READING PASSAGE
^^^^
Interoperability with Python

The whole Python ecosystem can be reached via Julia package PyCall (Pkg.add("PyCall"))



In [ ]:

    
using PyCall



In [ ]:

    
# Let's load numpy and have it compute for us the eigenvalues of some matrix
@pyimport numpy.linalg as npla
A = diagm([1, 2, 3, 4])          # Julia matrix
eigv, eigw = npla.eig(A)         # Passed to python no copying
eigv



In [ ]:

    
# Let's have numpy make the matrix and then Julia takes over for the actual work
@pyimport numpy as np
Apy = np.diag([1, 2, 3, 4])  # Note that this is Julia array passed to Numpy which comes back as a Julia matrix
eigvals(Apy)



In [ ]:

    
using PyPlot

# Julia has native packages for plotting, but why give up matplotlib
x = linspace(-1, 1, 100)
y = sin(2π*x)
figure()
plot(x, y)
xlabel("\$x\$")  # Note that dollars have to be escaped for they have special role in Julia's string (interpolation)
show()

Some of Julia's magic (reasons for speed)

Warning: I do not know/understand the whole story. It seems magical. That said, let me quote the Julia manual:

Clever application of sufficiently advanced technology can be indistiguishable from magic (A. C. Clarke)

Compiler



In [ ]:

    
#Your code is parsed, type annotated(types can be inferred). 
simplef(x, y) = x+y
@code_warntype simplef(1, 2)   # Note x, y have types here



In [ ]:

    
# When f is called with specific values JIT compiles the function. With type annotation the compiler can reason about
# the code and generate efficient code.
@code_llvm simplef(1, 2)        # Note @julia_simplef_FOO(i64, i64)



In [ ]:

    
# If called with values of same type. We get a cached function
@code_llvm simplef(1, 2)        # Note @julia_simplef_FOO(i64, i64)



In [ ]:

    
# Different value types will invoke JIT again
@code_llvm simplef(1, 2.)        # @julia_simplef_BAR(i64, double)

Type system

All values have types. You can type annotate your variables. This is not really for performance. Rather, you declare your intensions better.



In [ ]:

    
map(typeof, (1, 2., [1, 2.]))



In [ ]:

    
# This reads as is lhs an instance of rhs
1::Number, 1::Real, 1::Int



In [ ]:

    
# But 
try
    1::Int8
catch TypeError
    println("Type of 1 is $(typeof(1)) and that is not a subtype of Int8")
end

The type hierarchy is appearing.



In [ ]:

    
depth = 0
function printtypes(T)
    global depth
    if isleaftype(T)
        println("-"^(2*depth), "$T")
    else
        println("-"^depth, "$T")
        depth += 1
        map(printtypes, subtypes(T))
        depth -= 1
    end
end

# printtypes(Any);  # Loong wait. Listen to the fan - silly ideas make sounds

In the type tree the nodes are abstract types and the leafs are concrete types.
The abstract types express concepts and there are no instances of it but singletons.
The concete types can have instances but cannot be subtyped.
^^^^
SUPPLIED MATERIAL

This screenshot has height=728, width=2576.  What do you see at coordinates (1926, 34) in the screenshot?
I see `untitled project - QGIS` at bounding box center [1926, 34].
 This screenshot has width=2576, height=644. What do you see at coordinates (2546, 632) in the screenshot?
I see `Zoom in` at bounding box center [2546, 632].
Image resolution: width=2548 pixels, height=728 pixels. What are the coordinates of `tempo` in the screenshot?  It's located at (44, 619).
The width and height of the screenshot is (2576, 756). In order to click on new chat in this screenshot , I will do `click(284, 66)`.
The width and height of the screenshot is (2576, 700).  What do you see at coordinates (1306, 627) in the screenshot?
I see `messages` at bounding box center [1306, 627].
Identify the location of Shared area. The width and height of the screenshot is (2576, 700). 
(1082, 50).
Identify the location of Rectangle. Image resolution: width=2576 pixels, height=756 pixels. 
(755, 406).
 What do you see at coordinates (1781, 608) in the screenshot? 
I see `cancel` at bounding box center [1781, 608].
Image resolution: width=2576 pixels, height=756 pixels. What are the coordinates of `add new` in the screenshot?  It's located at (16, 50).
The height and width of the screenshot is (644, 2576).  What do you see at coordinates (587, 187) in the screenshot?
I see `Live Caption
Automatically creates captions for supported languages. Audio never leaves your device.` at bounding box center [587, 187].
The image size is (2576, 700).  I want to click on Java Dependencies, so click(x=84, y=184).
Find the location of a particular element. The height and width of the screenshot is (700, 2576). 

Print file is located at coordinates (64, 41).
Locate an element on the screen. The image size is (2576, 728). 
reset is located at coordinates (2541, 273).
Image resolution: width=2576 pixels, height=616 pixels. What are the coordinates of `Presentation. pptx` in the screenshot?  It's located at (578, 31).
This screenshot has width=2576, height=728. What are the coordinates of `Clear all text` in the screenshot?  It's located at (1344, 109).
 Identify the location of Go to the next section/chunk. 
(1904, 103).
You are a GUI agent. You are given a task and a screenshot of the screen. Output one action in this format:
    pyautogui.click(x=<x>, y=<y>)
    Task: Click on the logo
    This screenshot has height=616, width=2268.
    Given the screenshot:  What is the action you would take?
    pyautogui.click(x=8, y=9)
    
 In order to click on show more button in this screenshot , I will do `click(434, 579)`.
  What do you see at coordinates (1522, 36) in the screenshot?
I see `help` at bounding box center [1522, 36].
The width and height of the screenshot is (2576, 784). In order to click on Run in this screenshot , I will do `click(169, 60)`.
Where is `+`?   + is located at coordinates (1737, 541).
^^^^
PARTS OF THE EXERCISE
1. In the Julia passage, which Julia package gives access to the whole Python ecosystem?
2. Please write out only the listing from its first line through the line containing "The width and height of the screenshot is (2576, 756).", switching "Image resolution" to "Image size" and leaving everything else unchanged.
The listing has no connection to the Julia passage.

RESPONSE LIST
1. PyCall

2.
This screenshot has height=728, width=2576.  What do you see at coordinates (1926, 34) in the screenshot?
I see `untitled project - QGIS` at bounding box center [1926, 34].
 This screenshot has width=2576, height=644. What do you see at coordinates (2546, 632) in the screenshot?
I see `Zoom in` at bounding box center [2546, 632].
Image size: width=2548 pixels, height=728 pixels. What are the coordinates of `tempo` in the screenshot?  It's located at (44, 619).
The width and height of the screenshot is (2576, 756). In order to click on new chat in this screenshot , I will do `click(284, 66)`.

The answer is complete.